He didn't ask me to take my natty leather jacket off and I didn't volunteer to get comfortable. So I sat down and...

Leather touched leather. Treated. Not suede, but tanned leather that reaches out and hangs on to it's compatriot material with a ferocity that can only be overcome by a pronounced movement. Then leather gives up its cling to leather with a audible sound that is the closest facsimile to a human...

Fart.

"Sit down."

"Thanks (fart)"

"Good to meet you." Extends hand. Hand is accepted and shook.

(fart) (fart) (fart)

"Tell me about yourself."

"Well," I lean forward (fart) I relax a bit (fart) I gesture (fart) I smile in a friendly manner (fart).

"Here are some of our books. Take a look." (fart) "Very nice, where do you print them?" (fart) "I like the design" (fart) "How much do you contract out versus single source (faaaaaaarttttt).

Apparently, questions with serious intent cause some involuntary body posturing.

At this point, I gave up. I sat back a bit and happily chatted and (farted) for the rest of the hour.
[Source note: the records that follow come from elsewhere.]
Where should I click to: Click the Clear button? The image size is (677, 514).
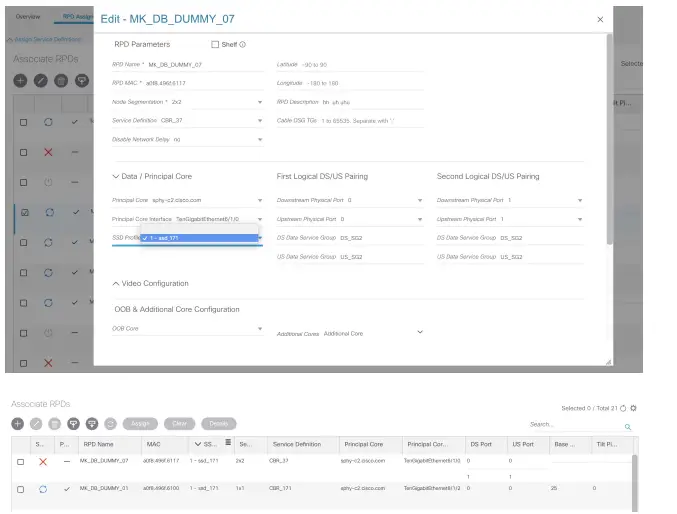click(180, 424)
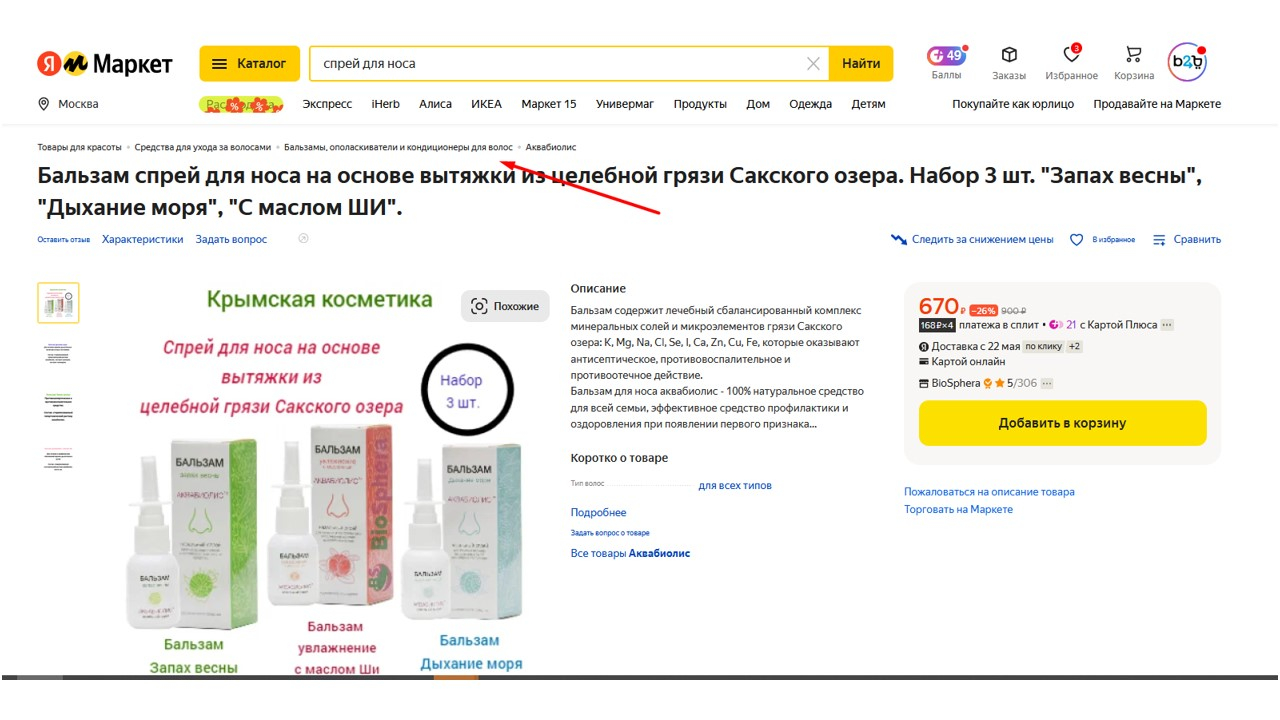Select Москва location pin
The width and height of the screenshot is (1280, 720).
pos(44,104)
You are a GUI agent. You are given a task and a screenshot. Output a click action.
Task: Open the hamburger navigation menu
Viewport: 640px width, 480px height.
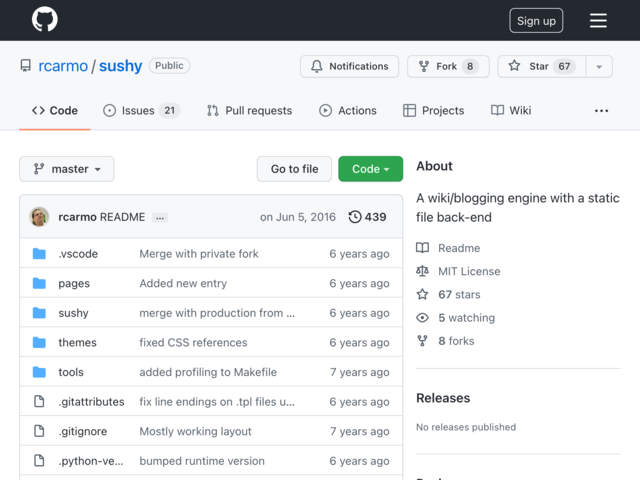[598, 20]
We talked money (fart). He offered me the job and more than I was asking for (fart!). He asked me to come and talk to the VP of sales the next week, just as a formality.

I would (fart).

"Don't worry, you got the job. This is just so he feels comfortable."

"Ok, thanks (fart)."

"Wear a suit though. And make sure your overcoat is cloth."

(fart).

1 Comments:

Anonymous Anonymous said...

Bun --

Ok, I'm laughing so hard I now have a hernia. Oh wait, I had that before. Anyway, something bad happened. The two new stories are your best yet. And keep swiping the news!!